**PROVIDED RECORDS**
[Start of section]

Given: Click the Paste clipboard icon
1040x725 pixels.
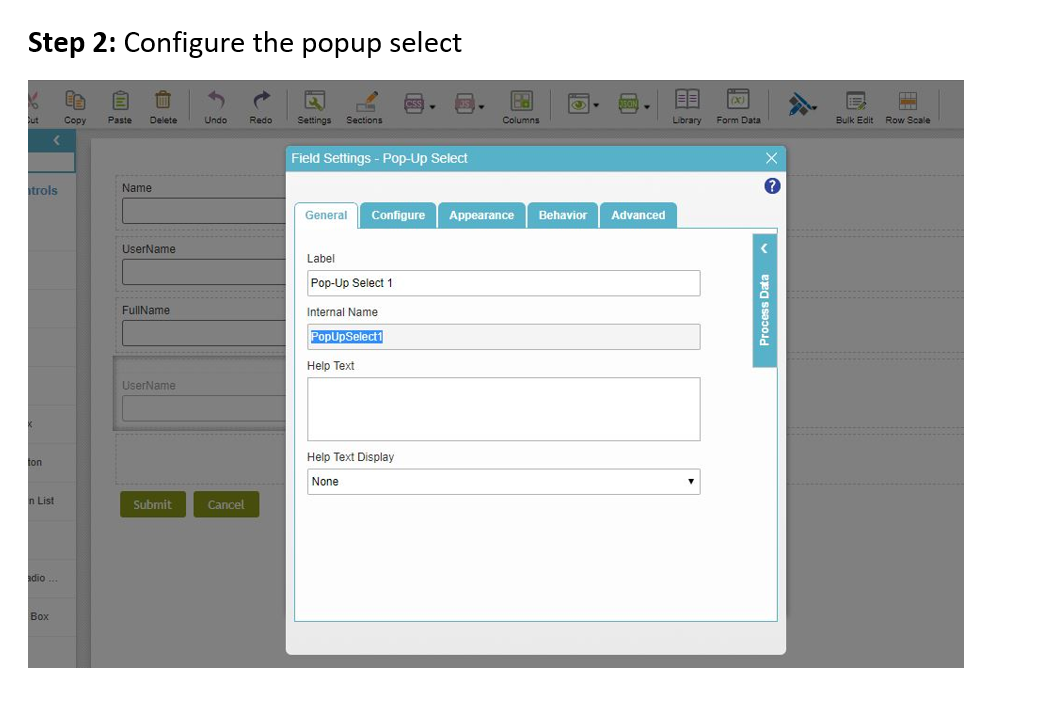Looking at the screenshot, I should [x=119, y=101].
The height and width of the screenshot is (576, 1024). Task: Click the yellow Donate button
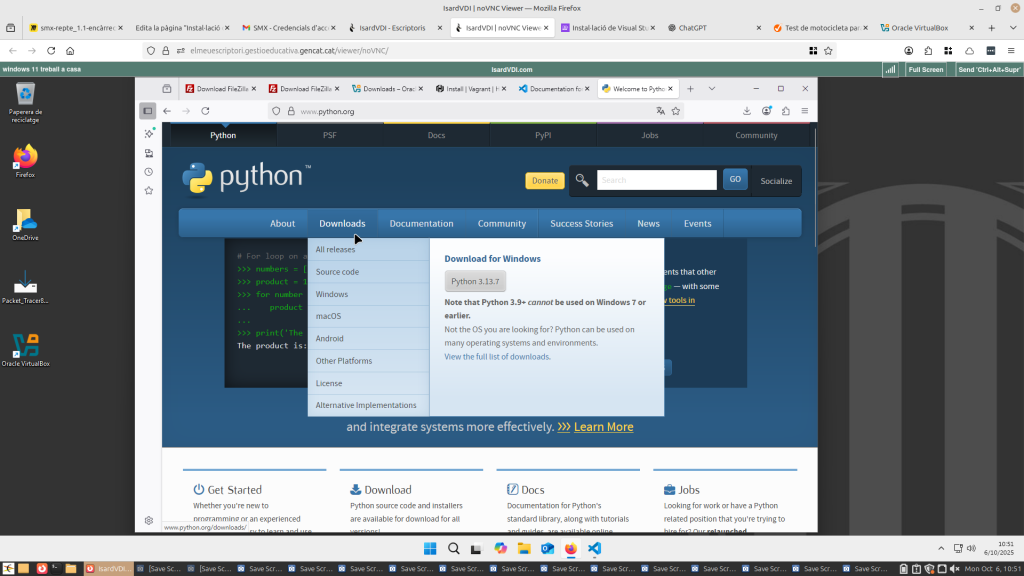[x=544, y=181]
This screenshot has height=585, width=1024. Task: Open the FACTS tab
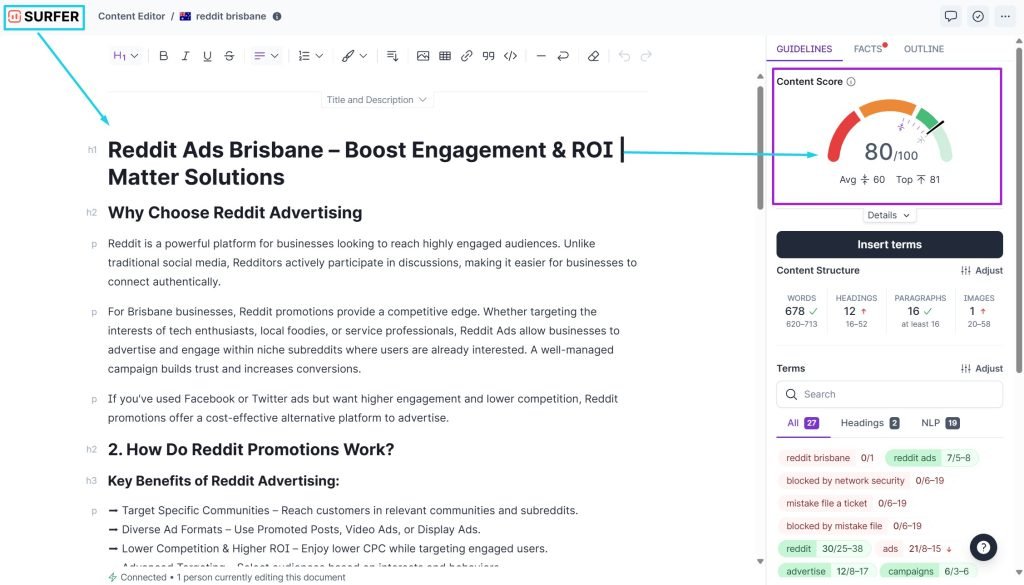click(x=867, y=49)
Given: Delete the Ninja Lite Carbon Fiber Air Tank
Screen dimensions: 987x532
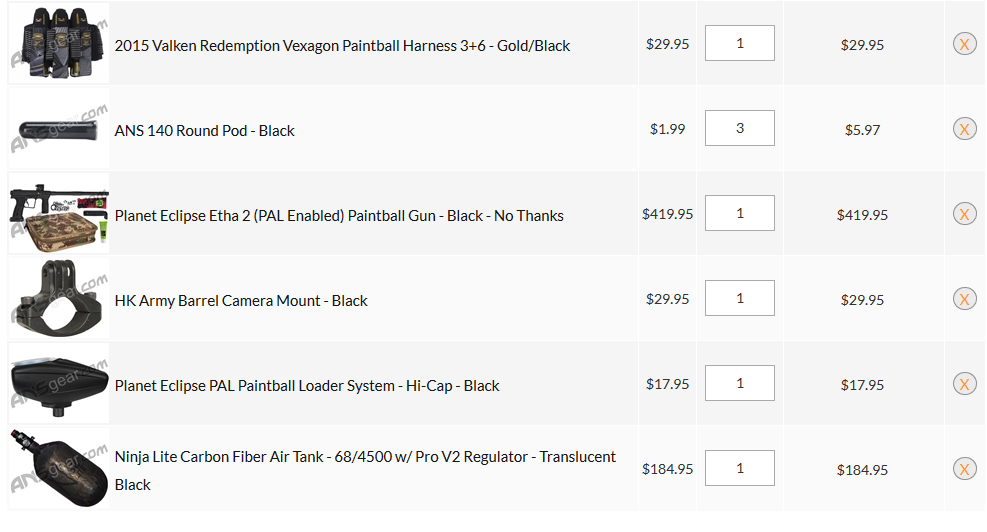Looking at the screenshot, I should point(964,469).
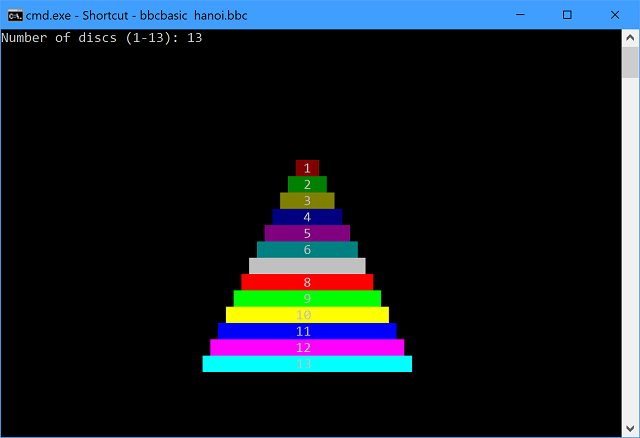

[End of section]

Once the pictures are set aside, restate the remaining data above exactly.

**WRITTEN SOLUTION**
Given: Click the Paste clipboard icon
1040x725 pixels.
Looking at the screenshot, I should [x=119, y=101].
The height and width of the screenshot is (576, 1024). Task: Click the yellow Donate button
[x=544, y=181]
This screenshot has height=585, width=1024. Task: Open the FACTS tab
click(x=867, y=49)
Given: Delete the Ninja Lite Carbon Fiber Air Tank
Screen dimensions: 987x532
Looking at the screenshot, I should point(964,469).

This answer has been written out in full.